Wells Fargo is facing a multimillion-dollar film-finance fraud lawsuit, capping off a 2016 of legal woes for the banking giant. British financiers Vandermolen Film Co. and Bridgeworks Media Capital claim Wells Fargo employees conned them into funding bridge loans and they’re owed at least $14 million, according to a complaint filed in Florida state court last week.
“Upon information and belief, the brazen and repeated acts of fraud, theft, conversion, and negligence on the part of the Wells Fargo defendants detailed in this complaint are the result of systemic defects in the way the Wells Fargo defendants manage, train, supervise, hire, reward, and punish their employees,” writes attorney Roy Altman in the complaint.
The suit notes that earlier this year Wells Fargo made headlines when it was revealed its employees had opened more than 2 million accounts that may not have been authorized by customers in order to meet sales goals. That resulted in $185 million in fines and a $5 million payout to customers.
Here, the financiers claim they were purposely misled into agreeing to participate in short-term loans to fund films and the defendants stole and diverted their money as part of an “extensive fraudulent enterprise.”

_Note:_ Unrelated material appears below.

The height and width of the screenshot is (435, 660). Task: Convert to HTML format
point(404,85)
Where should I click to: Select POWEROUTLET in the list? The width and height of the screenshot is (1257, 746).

It was supposed to work like this: The financiers would deposit funds worth half the budget for a film into a Wells Fargo account that would remain untouched until Forrest Capital, a purported film production financing and investment business, had deposited the other half from its own assets. Then, Wells Fargo would issue a line of credit for the full amount. Half of that credit would be used to pay back the financiers and the other half would be used as equity to finance the remaining cost of the film. Vandermolen and Bridgeworks say they were assured that Wells Fargo had successfully funded many similar lines of credit with Forrest Capital, that Forrest had access to hundreds of millions in assets at Wells Fargo, and that their funds could not be withdrawn from the accounts without their express written consent.
According to the complaint, none of those assurances were valid.
The suit names three individual bank employees as defendants: Benjamin Rafael, Hernan Bermudez and Paul Zoch. It also claims there have been no fewer than eight civil lawsuits related to similar schemes involving Forrest Capital — five of which named the Wells Fargo defendants in this complaint.
The financiers say they are owed more than $14 million in unpaid principal from five loans, plus interest, and are seeking compensatory and punitive damages.
Wells Fargo declined to comment on the suit at this time.